Demokratiepolitisch ist dieser Schritt der gesamten SPÖ-Fraktion äußerst bedenklich und verantwortungslos gegenüber der Marktgemeinde Röschitz und der Bevölkerung!

Auf das Schreiben einiger ehemaliger SPÖ-Mandatare vom 18.9.2015 möchte ich hier nicht näher eingehen. Es ist aber mit Sicherheit nicht der richtige Weg, die Schuld immer bei jemand anderem bzw. beim politischen Gegenüber zu suchen.

Ich versichere Ihnen, dass die Arbeit im Gemeinderat künftig auch weiterhin mit großer Verantwortung, Zielstrebigkeit, Konsequenz und zum Wohle der Bevölkerung fortgesetzt wird.
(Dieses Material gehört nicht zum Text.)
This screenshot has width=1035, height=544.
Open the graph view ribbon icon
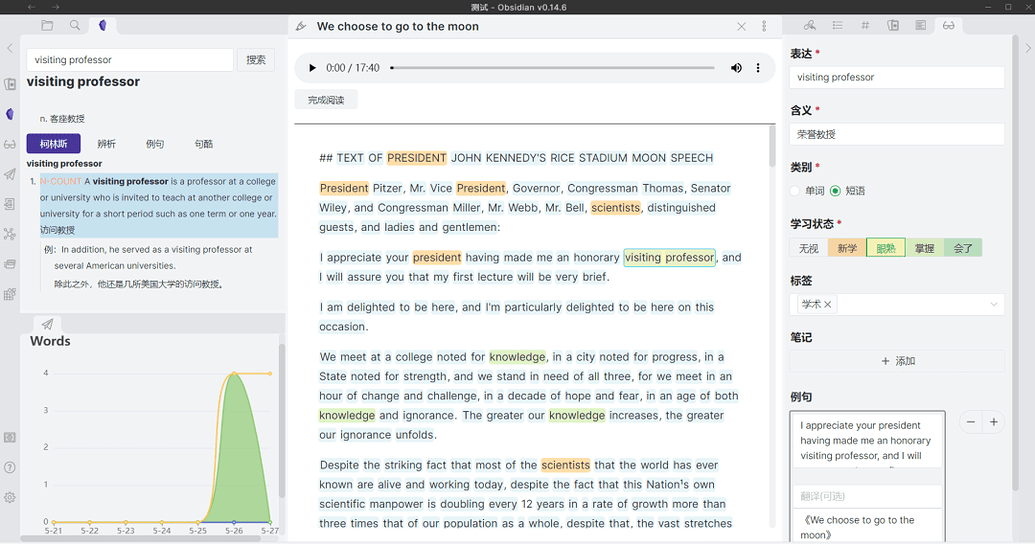click(x=10, y=234)
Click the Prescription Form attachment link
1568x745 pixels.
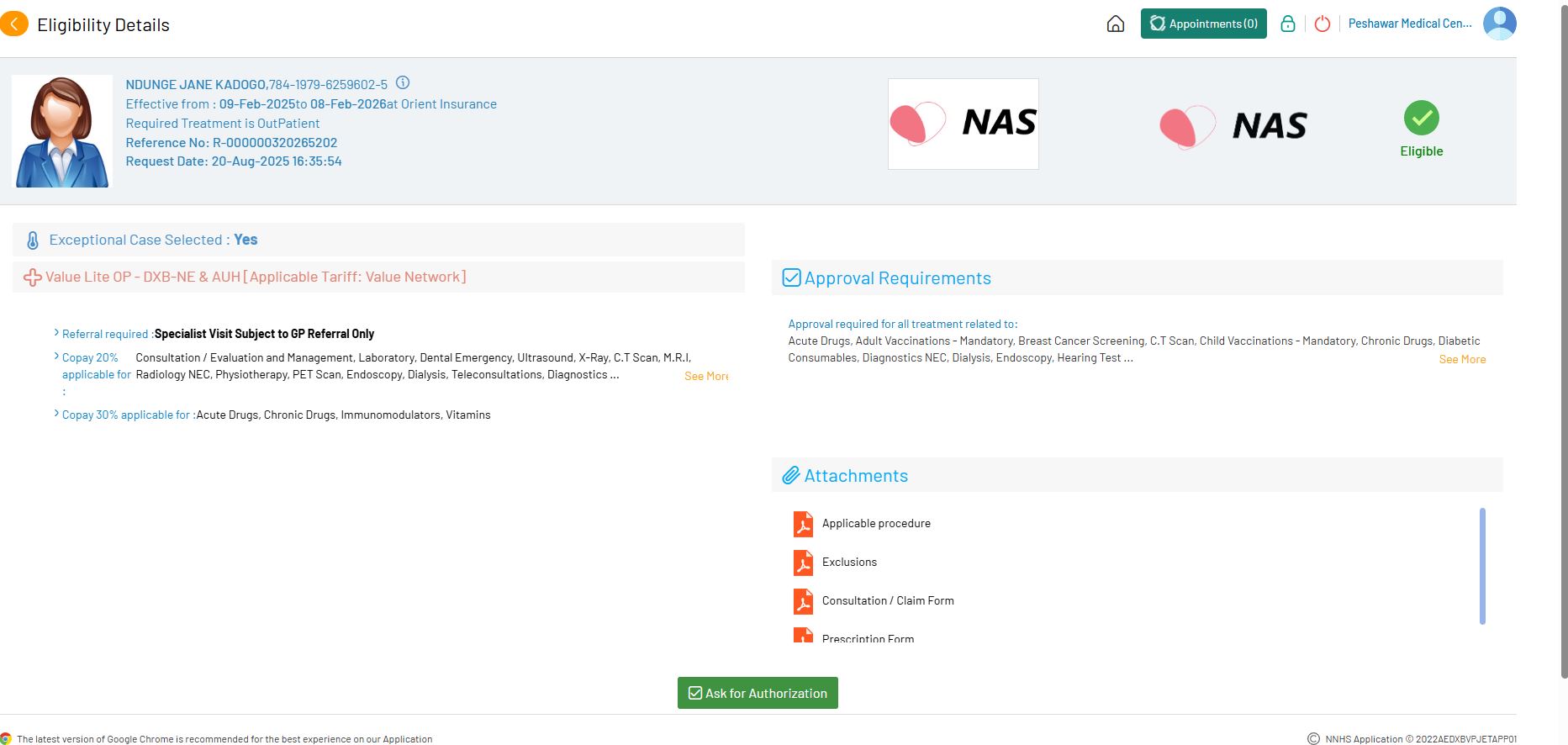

Laufende wie auch zukünftige Projekte werden wie bisher in den dafür vorgesehenen Ausschüssen vernünftig diskutiert, besprochen und für die Beschlussfassung im Gemeinderat gut und sorgfältig vorbereitet.

Auch wenn aus gesetzlichen oder auch aus rechtlichen Gründen nicht immer alle Wünsche erfüllt werden können und manchmal daraus resultierend Entscheidungen zu treffen sind, die dem Einzelnen vielleicht nicht nur Vorteile bringen, so bitte ich dahingehend um Ihr Verständnis.

Das Allgemeinwohl steht im Vordergrund und eine klare und transparente Linie sowie ein gutes Miteinander sind mir persönlich sehr wichtig!

Zur besseren Transparenz unserer Arbeit im Gemeinderat werde ich den Informationsfluss in Form von Bürgermeisterbriefen und Aussendungen noch verstärken und wenn notwendig Informationsveranstaltungen zum Meinungsaustausch mit der Bevölkerung abhalten.